声音从云雾深处传来,悠远、苍凉,像是从另一个世界穿越而来。林清让睁开眼,发现自己躺在一间禅房里,身下是硬木板床,身上盖着一床洗得发白的粗布棉被。
他挣扎着坐起来,浑身上下每一块骨头都在疼。记忆如潮水般涌来:深渡镇、进山、沈月如、追兵、逃亡……
“清让,你醒了。”
周氏的声音在门口响起。她端着一碗热粥进来,脸上带着疲惫,但眼神里有了些许安定的光芒。
“母亲……”林清让开口,声音嘶哑得厉害,“我们在哪?”
“云谷寺。”周氏在床边坐下,把粥碗递给他,“你昏睡了一整天。慧明大师说你体力透支,心神俱伤,需要静养。”
云谷寺。他们真的到了。
林清让接过粥碗,是简单的白粥,但热气腾腾,米香扑鼻。他喝了一口,温热的粥滑过喉咙,带来久违的舒适感。
“妹妹们呢?福伯呢?林安呢?”
“都在隔壁禅房休息,都安好。”周氏说,“清琅有点受惊,昨晚做噩梦,慧明大师亲自为她念经,现在已经安稳了。”
林清让松了口气,但随即想起沈月如,心又揪紧了。
“母亲,沈姑娘她……”
周氏沉默片刻,轻轻握住儿子的手:“清让,有些事……我们尽力了。沈姑娘是个好孩子,她的选择,是她的勇气。但活着的人,还要继续走下去。”
林清让低下头,眼泪滴进粥碗里。
“我答应过她……要为她报仇……”
“我知道。”周氏的声音很温柔,“但报仇之前,你得先活下来,得先有报仇的能力。现在,先养好身体。”
喝完粥,林清让感觉有了些力气。他下床走到窗前,推开窗扉。
窗外是一片云海。
云谷寺建在黄山半山腰的一处平台上,三面环崖,一面是万丈深渊。此刻正是日出时分,云海翻涌,金色的阳光从云层缝隙中透出,将云海染成绚烂的橙红色。远处,天都峰、莲花峰在云海中若隐若现,如同仙境。
“好壮观的景色。”林清让喃喃道。
“是啊。”一个苍老的声音在身后响起,“老衲在此修行三十年,每天看这云海,却从没有看腻过。”
林清让转身,看见一个老僧站在门口。
老僧约莫七十岁,须眉皆白,面容清癯,穿着一身洗得发白的灰色僧袍,手里挂着一根竹杖。但他的眼睛——那是一双异常清澈的眼睛,仿佛能看透人心。
“这位就是慧明大师。”周氏介绍说。
林清让连忙躬身行礼:“晚辈林清让,拜见大师。”
慧明大师摆摆手:“不必多礼。你祖母可好?”
“祖母四年前已经仙逝。”
慧明大师眼中闪过一丝哀伤,随即合十:“阿弥陀佛。故人又少一个。”
他走进禅房,在蒲团上坐下,示意林清让也坐:“你祖母的信,老衲看过了。你们林家的事,老衲也听说了。把经过详细说给老衲听听。”

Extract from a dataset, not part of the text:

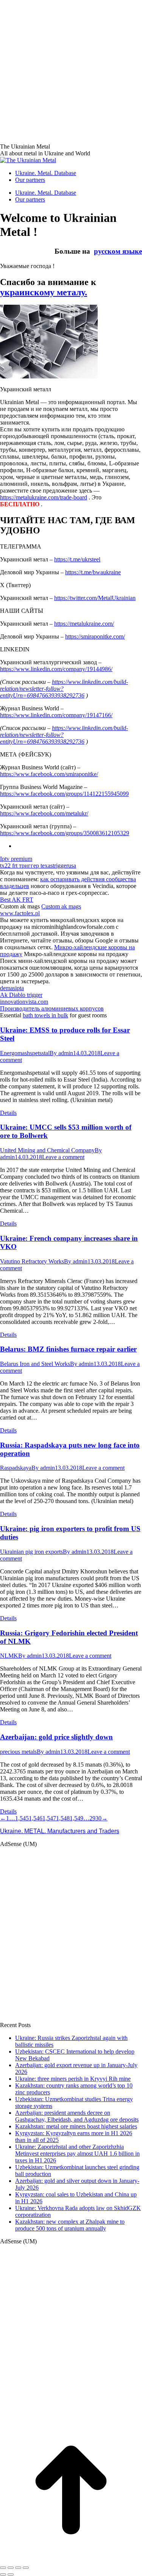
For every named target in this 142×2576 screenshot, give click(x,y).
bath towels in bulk (45, 1015)
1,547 (49, 1818)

林清让深吸一口气,从月园失火开始,到刘世昌假账、冯三要追杀、沈月如牺牲,一五一十地说了出来。说到沈月如时,他声音哽咽,几乎说不下去。
慧明大师静静听着,没有打断,手中的念珠缓缓转动。
等林清让说完,慧明大师沉默良久,才开口道:“冯三要……这个名字,老衲有印象。”
“大师认识他?”
“十年前,老衲还在江宁布政使任上时,曾审理过一桩案子。”慧明大师缓缓说道,“当时有个姓冯的县丞,贪赃枉法,草菅人命。老衲秉公处理,将他革职查办。没想到十年后,他不仅东山再起,还官至盐课司大使,真是世事难料。”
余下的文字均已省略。